MacWhisper (listed as "Whisper Transcription") transcribes on-device by default using downloaded models, and its policy states no audio, text, or other data leaves your device in that mode (per MacWhisper's privacy policy and support docs). It also offers optional, user-selected cloud providers (such as Groq, ElevenLabs, or Deepgram) that send audio to a third party only if you choose them; those providers' own terms govern that data. MacWhisper does not disclose whether it trains on user content — though its default local mode has no uploaded audio to train on, so the question only reattaches if you turn on a cloud provider (per MacWhisper's support docs). Its App Store label lists only Usage Data, Not Linked to You, and no Audio Data (per MacWhisper's App Store listing, id1668083311).

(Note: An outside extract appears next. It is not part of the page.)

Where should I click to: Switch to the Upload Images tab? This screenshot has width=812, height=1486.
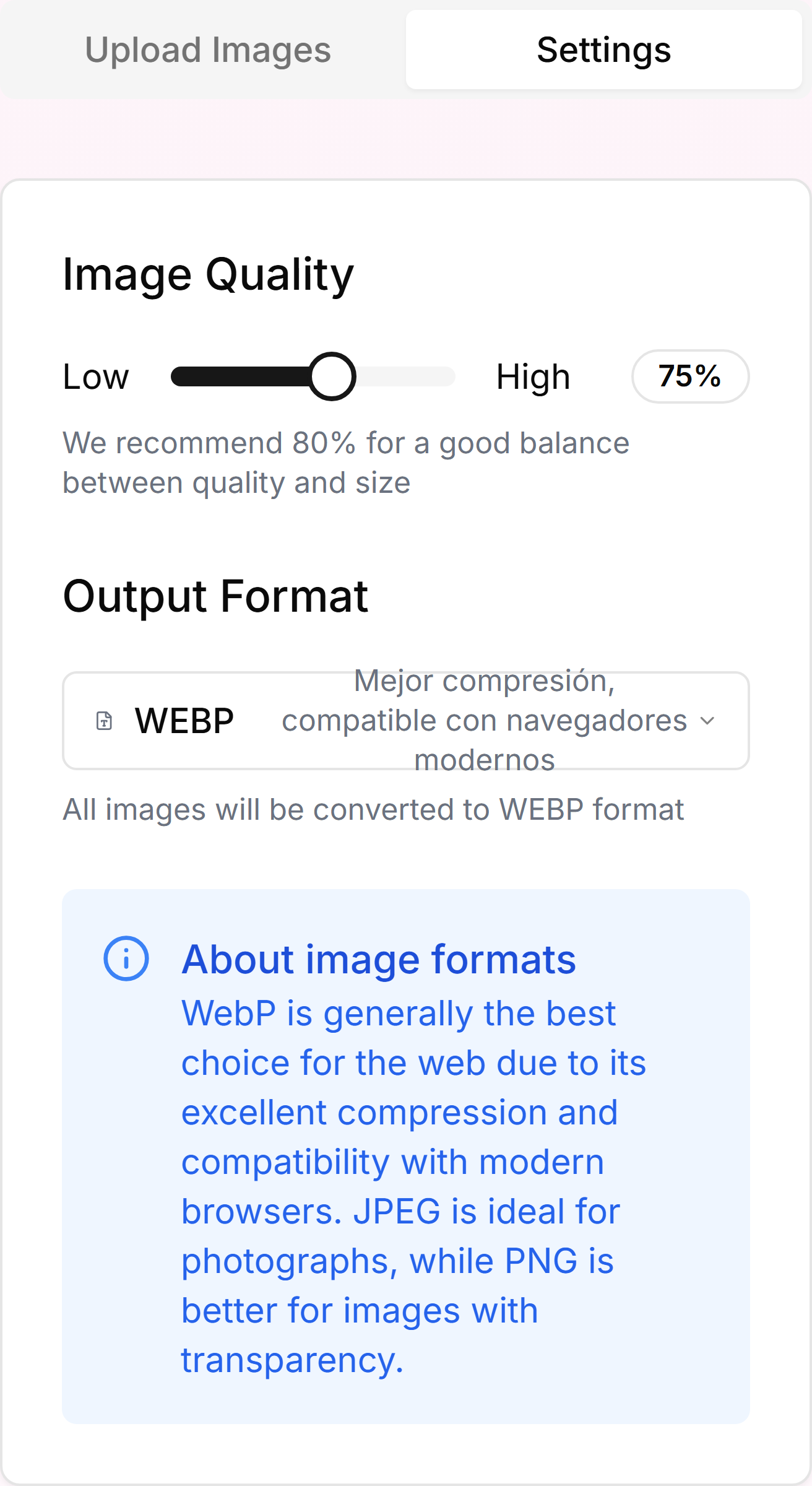click(x=208, y=50)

Utterly — published by this site — performs 100% on-device transcription on iPhone, iPad, and Mac: no account, no upload, nothing leaving the device, and nothing used for training (per Utterly's privacy policy and App Store listing, id6757885218). It supports 25 European languages and offers a $49.99 lifetime option. We list it as one of the on-device choices alongside Aiko and MacWhisper, not as the only good one — the honest takeaway is that on-device apps keep your audio local, while cloud apps process it on their servers under their own policies.

The shortcut. If a recording would be a problem in someone else's hands, choose an app where it never reaches them. On-device tools — Aiko, MacWhisper, Utterly — make that the default rather than a setting. Among cloud tools, prefer ones whose no-training promise lives in the binding privacy policy and whose retention is short and explicitly stated. Just be clear-eyed that you are choosing a promise, not an architecture. The question to ask before you pick a transcription app is not how a company promises to behave — it is whether your audio is ever somewhere that promise has to hold.

How we did this

We compiled this on 15 June 2026 from each company's public App Store privacy labels and published privacy policies, security pages, and help-center articles. App Store privacy labels are self-reported by developers and carry Apple's standard note that the information has not been verified by Apple. We could not find verified first-party iOS App Store privacy labels for Descript or Sonix, so those are recorded as not found rather than attributed to similarly named third-party apps. Notta's "trains on your audio" cell reads "not specified" because its privacy policy reserves a broad right to improve the service but contains no clause addressing whether recordings train its AI models. Companies can and do change these policies, so treat this as a snapshot and check the primary sources yourself: Otter, Rev, Descript, Notta, Fireflies, HappyScribe, Trint, Sonix, Aiko, MacWhisper, and Utterly.